## [正文部分]

学习tensorrt主要目的还是将其应用到板子上,在上一篇博客中,介绍了怎么在主机中使用tensorrt,现在将其放到jetson设备上执行试试
jetpack | tensorflow |
---|---|
4.3 | 2.0 |
tensorflow2.0安装需要jetpack4.3,因此需要先进行jetpack更新
$ sudo apt-get update
$ sudo apt-get install libhdf5-serial-dev hdf5-tools libhdf5-dev zlib1g-dev zip libjpeg8-dev
$ sudo apt-get install python3-pip
$ sudo pip3 install -U pip testresources setuptools
安装Python软件包依赖项。
$ sudo pip3 install -U numpy==1.16.1 future==0.17.1 mock==3.0.5 h5py==2.9.0 keras_preprocessing==1.0.5 keras_applications==1.0.8 gast==0.2.2 enum34 futures protobuf
如果你已经安装过了,加上–upgrade参数进行更新
$ sudo pip3 install --pre --extra-index-url https://developer.download.nvidia.com/compute/redist/jp/v43 tensorflow-gpu
这个命令用来安装兼容jetpack4.3的最新版本,可能不具有时效性.

## [数据记录]

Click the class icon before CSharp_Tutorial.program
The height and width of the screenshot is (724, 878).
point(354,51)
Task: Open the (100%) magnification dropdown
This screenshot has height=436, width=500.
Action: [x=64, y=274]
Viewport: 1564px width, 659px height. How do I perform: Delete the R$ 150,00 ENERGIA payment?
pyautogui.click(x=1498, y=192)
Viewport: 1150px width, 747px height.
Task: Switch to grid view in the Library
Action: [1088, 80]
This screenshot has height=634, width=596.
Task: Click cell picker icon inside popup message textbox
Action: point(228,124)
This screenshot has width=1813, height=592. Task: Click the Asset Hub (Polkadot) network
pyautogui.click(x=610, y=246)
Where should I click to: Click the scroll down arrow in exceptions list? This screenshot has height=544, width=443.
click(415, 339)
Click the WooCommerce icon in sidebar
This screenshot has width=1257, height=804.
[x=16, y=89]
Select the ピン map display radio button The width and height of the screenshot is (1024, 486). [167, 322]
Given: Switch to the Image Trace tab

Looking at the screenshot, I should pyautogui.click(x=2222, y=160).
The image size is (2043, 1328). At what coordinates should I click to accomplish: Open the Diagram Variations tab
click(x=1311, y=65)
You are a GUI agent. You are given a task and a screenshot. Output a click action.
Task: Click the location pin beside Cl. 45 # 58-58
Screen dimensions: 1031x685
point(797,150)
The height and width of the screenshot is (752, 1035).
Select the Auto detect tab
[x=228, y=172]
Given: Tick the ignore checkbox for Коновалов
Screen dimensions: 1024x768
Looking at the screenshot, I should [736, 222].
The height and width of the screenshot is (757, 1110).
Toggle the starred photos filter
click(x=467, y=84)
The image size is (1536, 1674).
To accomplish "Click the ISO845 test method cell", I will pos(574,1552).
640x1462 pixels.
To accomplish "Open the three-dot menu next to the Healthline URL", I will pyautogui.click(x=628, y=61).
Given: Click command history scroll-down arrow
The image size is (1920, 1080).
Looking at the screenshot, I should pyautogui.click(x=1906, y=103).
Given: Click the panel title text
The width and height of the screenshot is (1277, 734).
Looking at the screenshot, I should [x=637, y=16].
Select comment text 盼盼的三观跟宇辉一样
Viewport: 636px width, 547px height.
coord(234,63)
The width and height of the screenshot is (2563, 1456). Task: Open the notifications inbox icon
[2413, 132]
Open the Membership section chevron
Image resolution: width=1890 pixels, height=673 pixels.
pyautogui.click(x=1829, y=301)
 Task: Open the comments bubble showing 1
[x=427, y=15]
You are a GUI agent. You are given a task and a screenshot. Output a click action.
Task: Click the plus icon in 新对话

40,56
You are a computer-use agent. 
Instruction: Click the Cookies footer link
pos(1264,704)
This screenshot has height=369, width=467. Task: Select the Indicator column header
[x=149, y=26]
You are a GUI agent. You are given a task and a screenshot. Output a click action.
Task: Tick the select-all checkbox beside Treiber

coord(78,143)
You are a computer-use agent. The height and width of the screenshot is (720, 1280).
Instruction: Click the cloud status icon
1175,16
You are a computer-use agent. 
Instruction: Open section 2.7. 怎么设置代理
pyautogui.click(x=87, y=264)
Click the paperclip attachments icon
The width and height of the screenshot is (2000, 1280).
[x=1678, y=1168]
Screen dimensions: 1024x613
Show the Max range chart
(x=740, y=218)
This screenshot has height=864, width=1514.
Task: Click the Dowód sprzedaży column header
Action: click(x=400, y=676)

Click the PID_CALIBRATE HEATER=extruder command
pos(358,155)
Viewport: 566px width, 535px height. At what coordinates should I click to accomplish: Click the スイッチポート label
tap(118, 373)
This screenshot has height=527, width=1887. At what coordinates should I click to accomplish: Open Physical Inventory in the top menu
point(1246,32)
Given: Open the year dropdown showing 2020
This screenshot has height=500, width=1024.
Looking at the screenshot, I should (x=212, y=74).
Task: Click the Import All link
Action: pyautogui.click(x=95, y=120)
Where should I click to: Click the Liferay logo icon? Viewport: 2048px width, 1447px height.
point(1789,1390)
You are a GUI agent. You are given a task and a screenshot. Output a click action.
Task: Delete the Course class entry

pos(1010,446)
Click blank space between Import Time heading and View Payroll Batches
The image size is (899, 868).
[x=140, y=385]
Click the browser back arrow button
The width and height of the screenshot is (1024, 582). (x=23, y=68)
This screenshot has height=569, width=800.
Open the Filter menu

## [任务说明]
1 > 请原样返回记录中从包含“Given: Click the panel title text”的那一行起、到包含“coord(234,63)”的那一行为止的全部内容,首尾两行都要包括。
2 > 请接着关于在Jetson设备上安装TensorFlow的正文,从最后一句之后继续写下去。
正文与记录彼此独立,两者之间没有关联。

## [答案汇总]
1 >
Given: Click the panel title text
The width and height of the screenshot is (1277, 734).
Looking at the screenshot, I should [x=637, y=16].
Select comment text 盼盼的三观跟宇辉一样
Viewport: 636px width, 547px height.
coord(234,63)

2 >
安装后测试一下import tensorflow
新建项目
#train.py
from tensorflow import keras
from tensorflow.keras.datasets import mnist
from tensorflow.keras.layers import Dense, Dropout
from tensorflow.keras.models import Sequential
from tensorflow.keras.optimizers import RMSprop
batch_size = 128
num_classes = 10
epochs = 5
# the data, split between train and test sets
(x_train, y_train), (x_test, y_test) = mnist.load_data()
x_train = x_train.reshape(60000, 784)
x_test = x_test.reshape(10000, 784)
x_train = x_train.astype('float32')
x_test = x_test.astype('float32')
x_train /= 255
x_test /= 255
print(x_train.shape[0], 'train samples')
print(x_test.shape[0], 'test samples')
# convert class vectors to binary class matrices
y_train = keras.utils.to_categorical(y_train, num_classes)
y_test = keras.utils.to_categorical(y_test, num_classes)
model = Sequential()
model.add(Dense(512, activation='relu', input_shape=(784,)))
model.add(Dropout(0.2))
model.add(Dense(512, activation='relu'))
model.add(Dropout(0.2))
model.add(Dense(num_classes, activation='softmax'))
model.summary()
model.compile(loss='categorical_crossentropy',
optimizer=RMSprop(),
metrics=['accuracy'])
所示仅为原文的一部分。